Fig.3 Copper grain size(a) and internal strain of copper matrix(b) with respect to milling time
Fig.4 Microhardness of powder with respect to milling time
3.3 Microstructural analysis
Fig.5 shows the microstructural evolution of Cu-10%Nb powder during milling. The layered structure forms (Fig.5(a)) and becomes obvious (Fig.5(b)) and fine with the milling time because of repeated deformation, fracture and welding. The fine layered structure may speed the solution of niobium in copper to form high concentration Cu-Nb alloys, because the diffusion distance decreases and large amount of the interfacial energy can provide driving force for diffusion. And during the milling process, the distribution of niobium becomes more and more homogeneous. After 100 h milling, a very homogeneous microstructure forms, just very few niobium particles with small sizes remain (Fig.5(c)).
Fig.5 Change of microstructure of Cu-10%Nb powder with respect to milling time: (a)10 h (OM); (b) 50 h (OM); (c) 100 h (SEM)
A TEM investigation of the microstructure of the powder after 100 h milling shows a very fine nanocrystalline grain structure. Fig.6(a) shows a strong strain contrast because of milling and the grain size of the powder is 5-20 nm corresponding to the results of XRD. As proved by EDX analysis in the TEM, the composition of the powder is very homogeneous. Furthermore electron diffraction of the powder does not show niobium reflections (Fig.6(b) and Fig.6(c)). In conclusion, these investigations reveal the successful formation of a supersaturated and metastable Cu-Nb solid solution with nanocrystalline grain size by MA.
Fig.6 TEM examination of Cu-10%Nb powder: (a) TEM image after milling for 100 h; (b) SAD pattern of (a); (c) Calibration of (b)
4 Discussion
Nanocrystalline and supersaturated Cu-Nb solid solution can be formed by MA as confirmed by XRD, SEM, TEM. In fact, the mechanisms of solid solubility extension induced by MA are not completely known yet. So far, there are 6 mechanisms which may be the reasons of the extension of solid solution: 1) the effect of grain boundaries or phase boundaries[13]; 2) the influence of impurities [14]; 3) the effect of dislocation [13, 15]; 4) the effect of sharp-angle [16]; 5) the effect of the energy from milling [17]; 6) the effect of highly increased temperature. BOTCHAROVA et al[6] have explained the achievement of an extended solid solution of niobium in the copper matrix by the dislocation solute-pumping mechanism. In fact, the formation of nanocrystalline is very important to the formation of supersaturated solid solution. Fine nanocrystalline can be formed because of repeated heavy deformation and fracture during milling.
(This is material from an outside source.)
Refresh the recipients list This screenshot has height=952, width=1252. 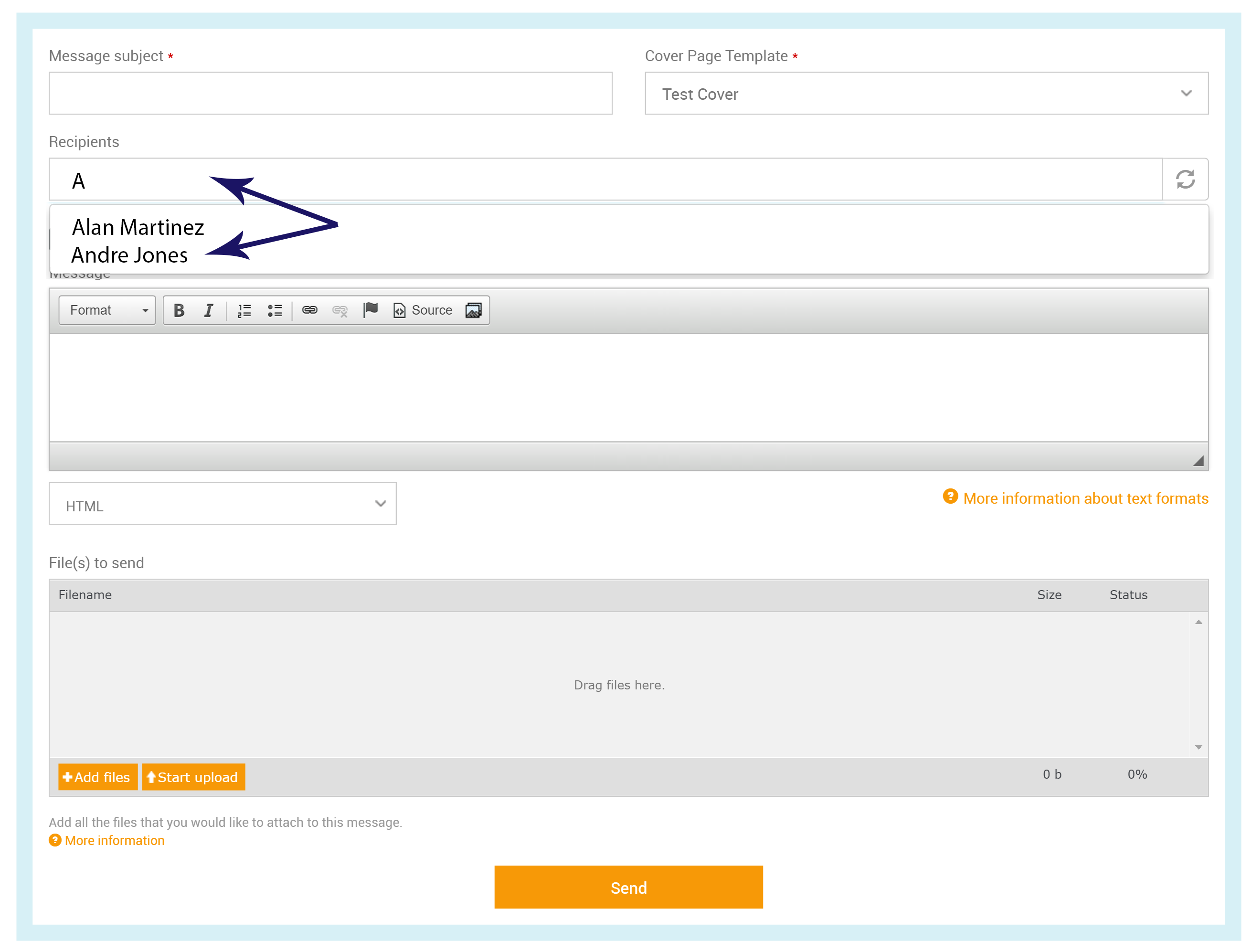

There is an increase in the grain boundary volume in a nanocrystalline structure. As shown by theoretical calculation, the concentration of solute at the grain boundaries may be 10-100 times than inside the grain. Therefore the diffusivity of the component atoms is increased due to the large amount of structural defects and the local stresses in such a material. And as nanocrystalline stores very large amount of specific interfacial free energy and elastic energy as the driving force of alloying[18], the alloy is in metastable state. From the principle of solubility of metastable phase[19], it can be deduced that the solid solution can be extended. And also as niobium can be cut into a few namometer during milling, if the sizes of niobium particles can be decreased to the critical size, then they may dissolve into copper to decrease energy. Therefore under these conditions, niobium atoms substitute copper atoms in the grain boundaries and vice versa. The rapid diffusion of atoms from one grain into the other leads to quick homogenization and results in the formation of solid solutions. Therefore the formation of nanocrystalline and supersaturated solid solution are closely related.
5 Conclusions
1) MA can result in a supersaturated solid solution of niobium in copper and the formation of nanocrystalline. A dissolution of up to 10% niobium in the copper lattice can be achieved. And the extension of solid solution can be achieved only when nanocrystalline is formed.
2) Due to the formation of nanocrystalline, the dissolution of niobium in the copper matrix and also the strong plastic deformation exerted during milling, the value of the microhardness of the powders after 100 h milling is as high as 4.75 GPa.
References
[1] ZHAO Y H, SHENG H W, LU K. Microstructure evolution and thermal properties in nanocrystalline Fe during mechanical attrition[J]. Acta Materialia, 2001, 49 (2): 365-375.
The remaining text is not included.